▶ _Texte fourni_:
┄┄┄┄┄┄┄┄┄┄┄┄┄┄┄┄┄┄┄┄
Par ordonnance en date du 6 février 2019, M. X Z a été autorisé à assigner à jour fixe et l’assignation délivrée à cette fin par exploits des 14, 15, 19, 21 février et 2 mai 2019 a été remise au greffe le 28 février 2019.

Vu les dernières conclusions déposées le 1er juillet 2019 par M. X Z, appelant, aux fins de voir :

— Infirmer le jugement entrepris en toutes ses dispositions et statuant à nouveau,

— Dire et juger nul et de nul effet le commandement de payer valant saisie du 21 avril 2017 et

la procédure de saisie immobilière subséquente.

— Ordonner la radiation du commandement de payer valant saisie délivré le 21 avril 2017 publié le 29 mai 2017, volume 2017S n°48, ainsi que toute inscription d’hypothèque prise du chef de la Société de droit danois F G A/S au préjudice de Monsieur X Z sur les biens et droits immobiliers cadastrés section BA n°9, […], pour 23 ares et […], sis sur le territoire de la commune de […], […].

A titre principal,

— Faire notamment application des articles 122 du Code de Procédure Civile et L218-2 du Code de la Consommation et dire et juger la Société F G A/S irrecevable en sa procédure pour prescription.

En conséquence,

— Dire et juger nul et de nul effet le commandement de payer valant saisie du 21 avril 2017 et la procédure de saisie immobilière subséquente.

— Ordonner la radiation du commandement de payer valant saisie délivré le 21 avril 2017 ainsi que toute inscription d’hypothèque prise du chef de la Société de droit danois F G A/S au préjudice de Monsieur X Z sur les biens et droits immobiliers cadastrés section BA n°9, […], pour 23 ares et […], sis sur le territoire de la commune de […], […].
┄┄┄┄┄┄┄┄┄┄┄┄┄┄┄┄┄┄┄┄
▶ _Questions à traiter_:
a: Répondez aux questions suivantes sur l'extrait de procédure de saisie immobilière, une réponse par ligne, marquée comme la question :
(i) À quelle date l'assignation a-t-elle été remise au greffe ?
(ii) À quelle date M. X Z a-t-il déposé ses dernières conclusions ?
(iii) Quels articles sont invoqués « A titre principal » ?
b: Reprenez l'extrait de procédure de saisie immobilière à la suite de sa dernière phrase, dans le même registre.

▶ _Extrait des données_:
┄┄┄┄┄┄┄┄┄┄┄┄┄┄┄┄┄┄┄┄
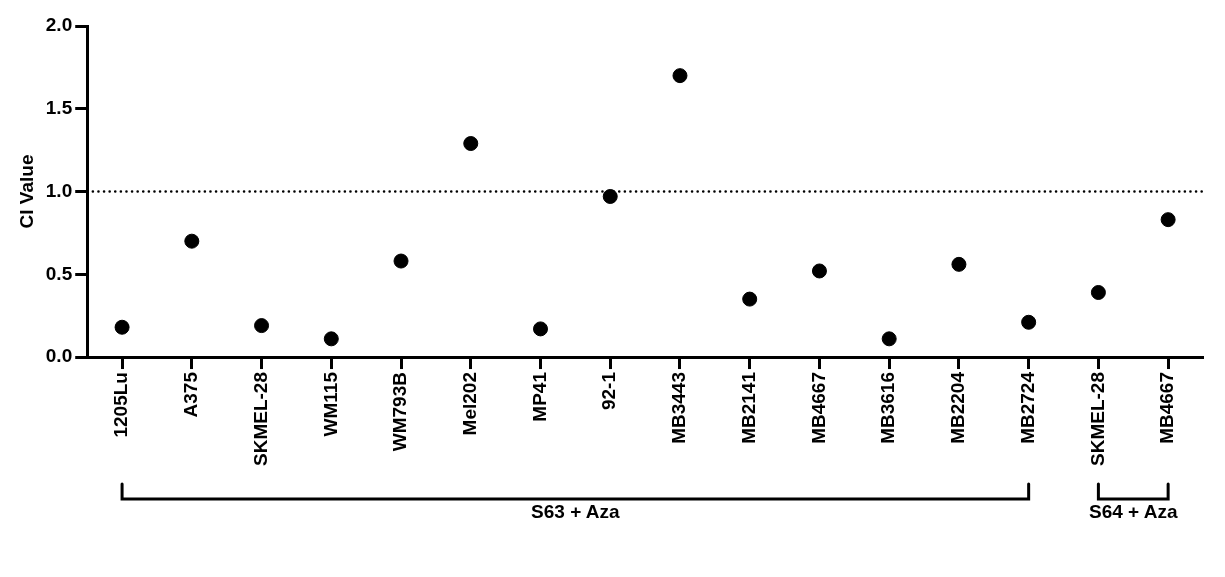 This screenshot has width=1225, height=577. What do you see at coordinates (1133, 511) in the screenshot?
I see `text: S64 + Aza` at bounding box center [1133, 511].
┄┄┄┄┄┄┄┄┄┄┄┄┄┄┄┄┄┄┄┄
▶ _Réponses rédigées_:
a:
(i) Le 28 février 2019.
(ii) Le 1er juillet 2019.
(iii) L'article 122 du Code de Procédure Civile et l'article L218-2 du Code de la Consommation.

b:
A titre subsidiaire,

— Dire et juger que la Société F G A/S ne satisfait pas aux exigences de l’article L3ll-2 du code des procédures civiles d’exécution et qu’el1e ne justifie ni d’un titre exécutoire valable, ni en toute hypothèse d’un titre exécutoire susceptible de constater une créance liquide et exigible et susceptible de lui permettre de procéder à une saisie immobilière.

— Dire et juger nul l’acte de prêt reçu par Maître D E Notaire associé en date à Golfe Juan du 31 juillet 2008, ledit acte de prêt ayant été consenti par référence à une ou plusieurs monnaies étrangères utilisées non seulement comme monnaie de compte, mais également comme instrument de paiement, alors que des stipulations permettant à un prêteur de prétendre au paiement en monnaie étrangère, sont prohibées et sanctionnées par une nullité d’ordre public.

— Faire notamment application des dispositions des articles 1134 et 1174 anciens du Code Civil (articles 1103, 1104 et 1304-2 du Code Civil) et dire et juger nulles et de nul effet les clauses relatives à la stipulation du taux d’intérêts, la variation du taux d’intérêts telle que stipulée dans l’acte de prêt litigieux n’intervenant pas selon des données objectives et externes à la banque ayant octroyé le crédit de telle sorte que la clause est donc affectée d’une condition purement potestative.

— Faire notamment application des dispositions de l’article L 212-1 du Code de la Consommation et dire et juger abusives et en conséquence inopposables et nulles et de nul effet les clauses stipulées dans le contrat de prêt litigieux ayant pour objet ou pour effet de créer au détriment de Monsieur X Z un déséquilibre significatif entre les droits et

obligations des parties au contrat, soit en l’occurrence la mise à la charge exclusive de l’emprunteur du risque de change, les stipulations énoncées à l’article 11 page 6 de l’acte de prêt créant et produisant un déséquilibre significatif au préjudice du seul emprunteur.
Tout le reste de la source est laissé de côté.